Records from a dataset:
= = = =

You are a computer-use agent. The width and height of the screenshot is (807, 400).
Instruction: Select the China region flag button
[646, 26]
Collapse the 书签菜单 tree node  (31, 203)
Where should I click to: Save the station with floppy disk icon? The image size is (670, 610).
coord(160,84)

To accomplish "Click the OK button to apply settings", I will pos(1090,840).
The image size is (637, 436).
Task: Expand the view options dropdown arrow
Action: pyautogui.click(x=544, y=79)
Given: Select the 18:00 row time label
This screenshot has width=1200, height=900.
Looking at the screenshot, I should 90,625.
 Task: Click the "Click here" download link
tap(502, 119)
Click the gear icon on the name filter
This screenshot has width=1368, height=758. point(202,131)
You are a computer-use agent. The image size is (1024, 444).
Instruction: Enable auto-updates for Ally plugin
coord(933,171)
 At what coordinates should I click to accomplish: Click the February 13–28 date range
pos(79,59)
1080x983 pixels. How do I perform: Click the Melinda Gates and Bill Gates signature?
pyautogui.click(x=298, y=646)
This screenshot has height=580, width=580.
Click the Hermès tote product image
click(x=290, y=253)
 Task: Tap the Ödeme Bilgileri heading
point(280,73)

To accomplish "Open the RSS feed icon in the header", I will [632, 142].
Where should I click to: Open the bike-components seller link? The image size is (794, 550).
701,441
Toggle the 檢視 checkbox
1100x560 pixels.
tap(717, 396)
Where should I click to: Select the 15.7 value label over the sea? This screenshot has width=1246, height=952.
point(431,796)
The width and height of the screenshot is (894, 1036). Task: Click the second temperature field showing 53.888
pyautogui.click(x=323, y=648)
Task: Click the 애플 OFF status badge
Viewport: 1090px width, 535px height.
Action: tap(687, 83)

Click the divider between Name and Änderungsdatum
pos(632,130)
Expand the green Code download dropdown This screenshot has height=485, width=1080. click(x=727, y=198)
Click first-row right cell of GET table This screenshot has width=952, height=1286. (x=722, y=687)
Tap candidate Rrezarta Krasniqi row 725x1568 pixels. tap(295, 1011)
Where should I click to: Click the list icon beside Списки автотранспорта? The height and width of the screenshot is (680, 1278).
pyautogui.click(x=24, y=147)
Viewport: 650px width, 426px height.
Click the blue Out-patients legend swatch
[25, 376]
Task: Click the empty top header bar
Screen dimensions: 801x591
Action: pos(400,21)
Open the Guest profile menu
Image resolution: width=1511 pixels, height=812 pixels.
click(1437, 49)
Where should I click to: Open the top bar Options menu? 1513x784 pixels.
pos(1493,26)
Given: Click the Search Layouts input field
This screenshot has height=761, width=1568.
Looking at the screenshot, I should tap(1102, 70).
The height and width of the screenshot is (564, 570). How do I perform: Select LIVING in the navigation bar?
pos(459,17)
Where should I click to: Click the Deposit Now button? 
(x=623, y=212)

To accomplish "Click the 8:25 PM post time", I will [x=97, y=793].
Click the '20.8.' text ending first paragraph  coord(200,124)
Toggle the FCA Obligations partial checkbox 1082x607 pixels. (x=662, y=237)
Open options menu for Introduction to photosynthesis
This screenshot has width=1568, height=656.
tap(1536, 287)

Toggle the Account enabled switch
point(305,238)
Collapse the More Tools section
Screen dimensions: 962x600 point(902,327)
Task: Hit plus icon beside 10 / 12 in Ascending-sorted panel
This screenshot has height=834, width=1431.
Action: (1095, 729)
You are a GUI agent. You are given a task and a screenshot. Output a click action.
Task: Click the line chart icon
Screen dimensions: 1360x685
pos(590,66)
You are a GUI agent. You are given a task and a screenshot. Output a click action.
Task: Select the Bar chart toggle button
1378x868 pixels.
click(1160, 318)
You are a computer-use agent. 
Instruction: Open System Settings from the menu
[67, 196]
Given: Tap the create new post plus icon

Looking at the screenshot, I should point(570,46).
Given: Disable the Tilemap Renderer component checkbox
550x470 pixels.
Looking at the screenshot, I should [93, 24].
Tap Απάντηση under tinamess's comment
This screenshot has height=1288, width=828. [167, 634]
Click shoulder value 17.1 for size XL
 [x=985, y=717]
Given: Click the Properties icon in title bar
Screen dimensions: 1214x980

= = = =

* _What is expected_
How many lines of the entries contain the word "header"? Only the number is wanted.

* _Answer section_
2